待办事项
- a) 根据下方的招聘帖,这个职位的工作地点在哪座城市?
- b) 请把下方招聘帖中以“招DevOps工程师一枚”开头的段落改写成要点列表,保留其主要信息。
- c) 请接着下方招聘帖的最后一句往下续写。

所示文本

· · · ·

招DevOps工程师一枚,偏GPU Cluster方向,base在上海,全职,要求英语口语可以日常无障碍交流。跟我一个部门,感兴趣的同学可以加我微信:jiaszwx,直接跟老板聊


JD详情见下

公司: 博世(中国)投资有限公司

【职位JD】
Company Description
Do you want beneficial technologies being shaped by your ideas? Whether in the areas of mobility solutions, consumer goods, industrial technology or energy and building technology - with us, you will have the chance to improve quality of life all across the globe. Welcome to Bosch.
Job Description
Wording in an international DevOps team, you will be responsible for the operation and development of the GPU cluster for AI Deep Learning Platform.
Development of additional features for the service, such as rollout new software, implementation of new cluster interfaces(e.g. restful API, load balancing)
Implementation of performance monitoring (e.g. dashboards)
Automation & Deployment (e.g. patch management, integration of new compute nodes into cluster)
Preparation and execution of maintenances for all clusters, e.g. for security updates, compatibility testing and rollout.
Resolution of user incidents via various channels, e.g. issues with GPU devices or scheduling system, user issues in cluster usage (e.g. access, compute jobs, software management.)
Software deployment and maintenance (e.g. new versions)
Sysadmin housekeeping tasks (config cleanup, etc.)
Build, expand, maintain knowledge base
作为博世全球GPU集群DevOps团队的一员,负责作为AI深度学习平台的GPU集群的持续开发与运维
在现有平台既有服务的基础上,开发新的功能模块(例如,restful API, 负载均衡等)
开发平台的性能监控等功能(例如,可视化面板)
自动化部署(例如,软件包管理,将新增计算节点接入到集群等)

· · · ·

所给信息
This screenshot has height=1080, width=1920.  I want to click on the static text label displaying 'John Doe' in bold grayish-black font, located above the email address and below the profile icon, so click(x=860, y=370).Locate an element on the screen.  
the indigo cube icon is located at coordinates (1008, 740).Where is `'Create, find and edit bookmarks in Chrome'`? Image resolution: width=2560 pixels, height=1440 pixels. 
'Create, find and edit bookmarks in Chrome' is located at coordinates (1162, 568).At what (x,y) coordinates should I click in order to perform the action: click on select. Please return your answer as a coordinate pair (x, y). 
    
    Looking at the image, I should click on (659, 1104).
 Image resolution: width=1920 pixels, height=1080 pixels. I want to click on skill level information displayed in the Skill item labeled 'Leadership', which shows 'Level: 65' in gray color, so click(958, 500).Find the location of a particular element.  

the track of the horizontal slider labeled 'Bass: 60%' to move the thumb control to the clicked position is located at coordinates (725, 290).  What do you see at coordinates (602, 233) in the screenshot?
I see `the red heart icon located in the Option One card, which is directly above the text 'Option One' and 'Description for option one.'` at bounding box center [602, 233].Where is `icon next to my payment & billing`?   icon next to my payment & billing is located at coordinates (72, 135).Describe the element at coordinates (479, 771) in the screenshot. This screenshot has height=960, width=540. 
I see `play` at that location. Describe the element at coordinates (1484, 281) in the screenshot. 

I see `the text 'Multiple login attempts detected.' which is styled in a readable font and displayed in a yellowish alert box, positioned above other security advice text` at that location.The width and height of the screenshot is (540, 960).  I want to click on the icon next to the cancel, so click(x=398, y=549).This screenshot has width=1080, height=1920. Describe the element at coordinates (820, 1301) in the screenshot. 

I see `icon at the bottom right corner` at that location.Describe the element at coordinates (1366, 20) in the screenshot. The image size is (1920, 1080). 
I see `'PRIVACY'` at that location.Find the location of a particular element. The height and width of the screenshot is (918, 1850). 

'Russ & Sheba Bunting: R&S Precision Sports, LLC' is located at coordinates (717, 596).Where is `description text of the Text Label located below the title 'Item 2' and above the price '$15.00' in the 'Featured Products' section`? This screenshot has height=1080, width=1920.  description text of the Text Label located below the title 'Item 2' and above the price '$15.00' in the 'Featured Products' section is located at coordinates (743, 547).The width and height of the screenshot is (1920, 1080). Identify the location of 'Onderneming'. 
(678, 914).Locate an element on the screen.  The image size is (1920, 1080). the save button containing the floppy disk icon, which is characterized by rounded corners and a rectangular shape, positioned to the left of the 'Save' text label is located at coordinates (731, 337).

· · · ·

依次结果
- a) 上海。

- b)
- 职位:DevOps工程师一名,偏GPU Cluster方向
- 地点:上海
- 性质:全职
- 语言要求:英语口语能满足日常无障碍交流
- 部门:与发帖人同一部门
- 联系方式:加微信 jiaszwx,可直接与老板沟通

- c)
博世全球各个GPU计算集群的运维。例如,安全包更新、兼容性测试、扩容等。
通过各种渠道支持用户,解决可能出现的问题。例如,GPU设备的问题、系统任务编排的问题、以及客户使用集群时可能出现的其他问题(访问、计算任务、软件管理…)。
软件包的开发与运维。例如,新版本迭代。
系统管理员的日常任务。例如,配置项的刷新等。
建立,并持续的维护、丰富共享知识库。
【Qualifications】
Major in Computer Science, Mathematics, Engineering, or relevant technical discipline (bachelor or master)
3+ Years of hands-on experience with Linux and DevOps.
Deep knowledge in general Linux server administration, such as Linux system management, networking, security and container technologies.
Python for operation automation, Kubernetes and Docker for schedule, MLflow deployment
Software development experience is a plus.
Know-How in GPU computing domain(CUDA, cuDNN, NCCL, tensorflow, pytorch, CST etc.)
Network and GPU Hardware basic knowhow (Network, Performance, Model)
Good teamwork and cooperation with global team
Quick learner for new data technologies
English(Listen/speak/read/write).
计算机科学、数学、工程或相关技术专业(本科或硕士学历)
3年以上在Linux, DevOps方面的实操经验
熟练掌握linux服务器管理,并深入了解相关知识。例如linux系统管理,网络,安全,以及容器技术等
熟悉Python自动化运维相关脚本技术,有Kubernetes and Docker 或者MLflow相关经验
具备GPU计算领域相关知识将作为加分项。例如CUDA, cuDNN, NCCL, tensorflow, pytorch, CST等。
有相关网络及GPU 硬件基本知识比如网络和硬件性能
能与全球团队较好的进行团队合作。
具备快速学习并掌握新数据技术的能力。
英语(听,说,读,写)